As natural dyes are naturally produced, they bring far fewer health risks to the dyer and people who live near dye facilities. Although synthetic dyes were much less expensive, natural dyes are wildly expensive. However, such products are not as widely available as synthetic dyes and take considerably more time, effort, and resources to manufacture.

Benefits of Natural Dye

  • They are not destructive to the environment since they are produced from natural compounds found in plants, insects, and minerals.
  • Natural dyes are sustainable and renewable since they are derived from natural sources.
  • Since no hazardous or chemical ingredients are used, the majority of natural dyes are not harmful to individuals, their skin or can create health concerns.
  • Due to the harmful components in synthetic clothing, people with allergies are more interested in clothing created with natural dyeing.
  • Natural dyes can offer you the colour you’ve been searching for your entire life.
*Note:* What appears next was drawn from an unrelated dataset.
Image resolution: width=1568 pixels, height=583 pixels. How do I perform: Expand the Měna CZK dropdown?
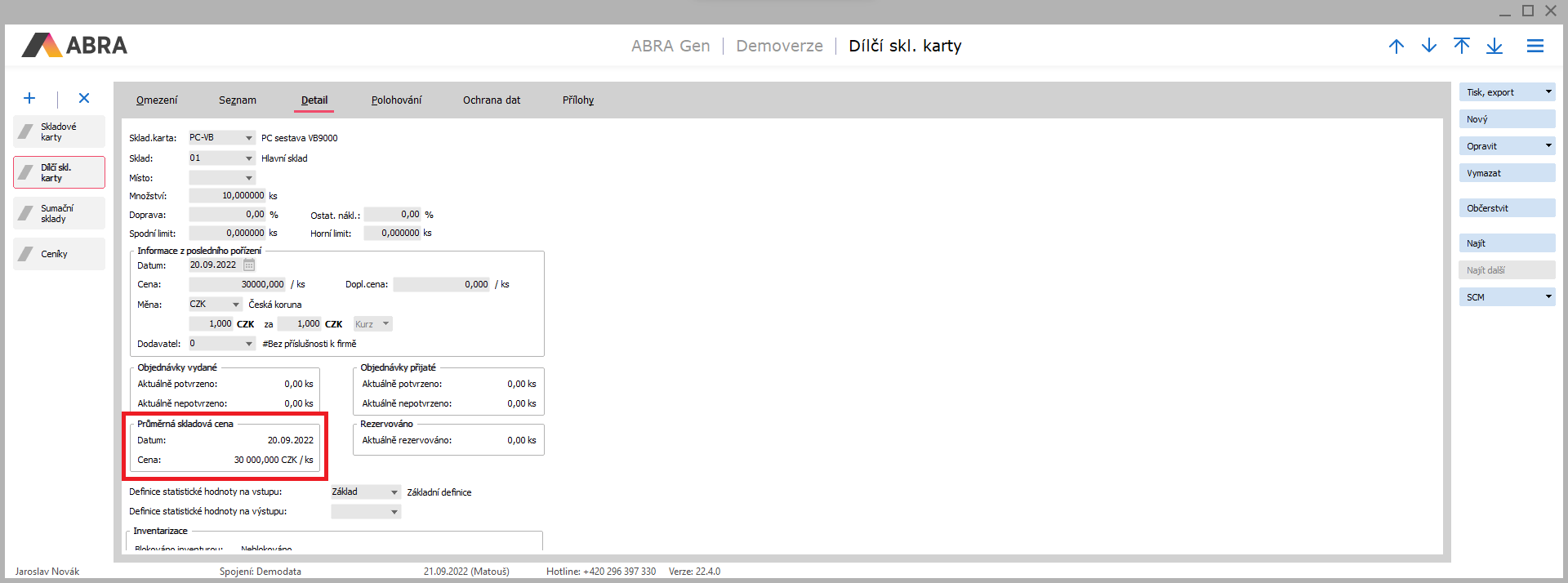coord(236,305)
Such naturally produced dyes can be used to create soft or unique colours. Furthermore, unlike synthetic dyes, each plant contains distinct colour pigments, and each colour complements the others.
  • Antimicrobial characteristics are found in several natural dyes. They may simply be used to substitute synthetic dyes in children’s clothing.

At Mode By Shraddha

Our perception of colour is unique. Thus artists like us who work with natural dyes have a close relationship with their elements. Every element of these materials, every pigment chosen, has the potential to open a door to a new universe. Among the most enticing elements of the dyer’s workshop, the most satisfying experience is the scented steam that arises into the air from the dye-pot, especially while working outside on a chilly morning. Indeed, dealing with natural dyeing is such a sensuous sensation that many craftsmen engage with it only for the joy of producing the batch.

We work on producing and manufacturing naturally dyed fabric. We use a few of the traditional materials that have been used for thousands of years to provide sturdy, swift, elegant colours. We use the following compounds during the making of delightful natural dyes:

Indigo Leaves

Babul Barks

Majith roots – Indian madder

Haldi – a yellow spice powder made from the bottom of plants in the ginger family

Flowers such as Kesudana Phool

Dhavadi flower

Fruits and Nuts such as Aritha powder from dried Aritha fruits

Harde powder

Dried pomegranate peel.

Minerals such as iron rust powder

Hirakashi – Ferrous Sulphate

Fatakdi – Potash alum, Alizarin

However, dyes made from environmental sources will vary with the seasons. If there isn’t much rain one year, the composition of dyestuff in the plants will change. As a result, we frequently combine and integrate supplies from different years to maintain that the basic dyestuff produces satisfactory results.


To Conclude, natural dyes could be the future for the welfare of our environment. Hence, MODE by Shraddha’s goal is to collect raw dyestuff in its most fundamental form to assure the purity of the natural dyes. We subsequently convert it into the form that truly works for the creative dyer. We incorporate natural dyes widely in our fabric manufacturing to make sure that each package includes a material that we would be delighted to use ourselves.